Has that happened in Union Square over time? Yes. But there are still pockets within Union Square where entrepreneurs can open up. For example, Dos Toros is a block off Union Square. And 17th Street between Broadway and Fifth Avenue is not inexpensive, but there are still opportunities for entrepreneurs to open there. City Bakery opened there before it got big. And [grass-fed hot dog joint] Dogmatic recently opened there. [Note: Dogmatic closed its 17th Street store in June and is relocating to MacDougal Street in June.]

But it is true that our business strategy—or, before it was strategy, intuition—has always been to find neighborhoods or pockets within neighborhoods that seemed to have their best days ahead of them, lock in a very fair rent and help grow to where we’re spending our revenues on managerial talent rather than putting it into the pockets of the landlords. This worked with Union Square and Gramercy, and we’re hoping it works down in Battery Park City. The Brookfield example is a good illustration.

USHG recently announced an upcoming restaurant in the King & Grove hotel at 29 East 29th Street. Do you think NoMad is still one of those pockets with potential? 

Oh, I know it is. Actually, I should say that we’re confident there’s this rich stock of small boutique beaux arts hotels that are roughly 100 years old and have gone through all kinds of cycles including glory days and down-and-out days as SRO units. They’re coming back.

And does the King & Grove spot have a name?

I think it’s still unnamed, but we’re narrowing it down.

As of a few years ago, USHG opened a new restaurant every four years or so. Why the speedup?

It’s generational. And it’s basically recognizing that we have a number of really talented people on our team who are in their 30s or early 40s right now who’ve been with us for close to 20 years. They want to grow, and they want to stay with the family. We give those people who are entrepreneurial an opportunity to do that. And we didn’t have that opportunity 10 years ago.

Another new USHG project is a café at Theatre for a New Audience’s new permanent home in Fort Greene. How has the run-up to that gone?

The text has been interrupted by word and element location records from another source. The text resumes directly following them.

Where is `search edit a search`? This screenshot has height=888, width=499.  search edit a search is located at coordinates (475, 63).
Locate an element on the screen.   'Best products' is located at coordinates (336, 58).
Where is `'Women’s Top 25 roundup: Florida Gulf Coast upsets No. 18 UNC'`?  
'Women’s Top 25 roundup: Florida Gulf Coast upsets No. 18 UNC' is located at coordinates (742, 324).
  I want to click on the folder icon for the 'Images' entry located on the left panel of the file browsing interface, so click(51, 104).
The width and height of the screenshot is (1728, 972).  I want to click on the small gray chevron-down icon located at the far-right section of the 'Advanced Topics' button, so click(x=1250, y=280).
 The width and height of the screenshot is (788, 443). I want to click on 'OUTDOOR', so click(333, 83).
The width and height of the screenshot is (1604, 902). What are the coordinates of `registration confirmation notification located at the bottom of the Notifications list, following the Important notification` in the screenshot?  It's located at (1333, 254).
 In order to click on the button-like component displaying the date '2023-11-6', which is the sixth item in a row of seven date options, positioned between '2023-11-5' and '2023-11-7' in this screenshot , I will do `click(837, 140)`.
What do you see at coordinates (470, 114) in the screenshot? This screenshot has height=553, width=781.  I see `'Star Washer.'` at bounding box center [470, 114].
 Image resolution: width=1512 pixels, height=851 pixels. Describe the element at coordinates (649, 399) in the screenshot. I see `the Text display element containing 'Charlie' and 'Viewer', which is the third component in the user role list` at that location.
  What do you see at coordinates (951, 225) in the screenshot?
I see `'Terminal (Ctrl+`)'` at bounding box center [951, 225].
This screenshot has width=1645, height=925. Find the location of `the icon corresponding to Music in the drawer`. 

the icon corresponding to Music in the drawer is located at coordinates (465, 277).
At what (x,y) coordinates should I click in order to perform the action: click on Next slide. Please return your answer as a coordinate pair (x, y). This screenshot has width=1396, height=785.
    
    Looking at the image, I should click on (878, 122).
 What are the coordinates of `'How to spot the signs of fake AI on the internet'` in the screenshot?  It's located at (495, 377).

One detail I can offer is that the story was sort of misreported. It seemed to come out that it would be a café. The fact is that it’s what we hope will be a wonderful concession for the theater. I think the plan is for people attending the theater. It’s tiny and not full-service and open only when the theater is showing plays.

How would you compare today’s Brooklyn restaurant scene to downtown Manhattan’s 30 years ago?

I think it’s different. Brooklyn is geographically so much bigger than Manhattan, while a lot of spaces are smaller-scale. Because of the sprawl and the small spaces, the runway is a lot longer for innovative entrepreneurs to open spaces on a much smaller budget. I know in pockets like Williamsburg the rents are going up like crazy. But that’s when you get a Bushwick or Bed-Stuy. But the thing about Union Square is it’s getting so old that it’s going to be new again.

On to Queens and beyond, what drew you to opening a Shake Shack and Blue Smoke at JFK’s Terminal 4?

I think Shake Shack has been the one part of our business that we’ve really learned to grow. And we’re working on it with Blue Smoke, which is already in two ballparks. And an airport is not a big stretch from that.

Is there any truth to the rumors about USHG restaurants opening on Pier 26 and in Harlem?

No. The Harlem one has been persistent to the point that people don’t believe me when I say “no.” A broker actually spread a rumor, which is a great way to never do business with someone. And I don’t even know where Pier 26 is.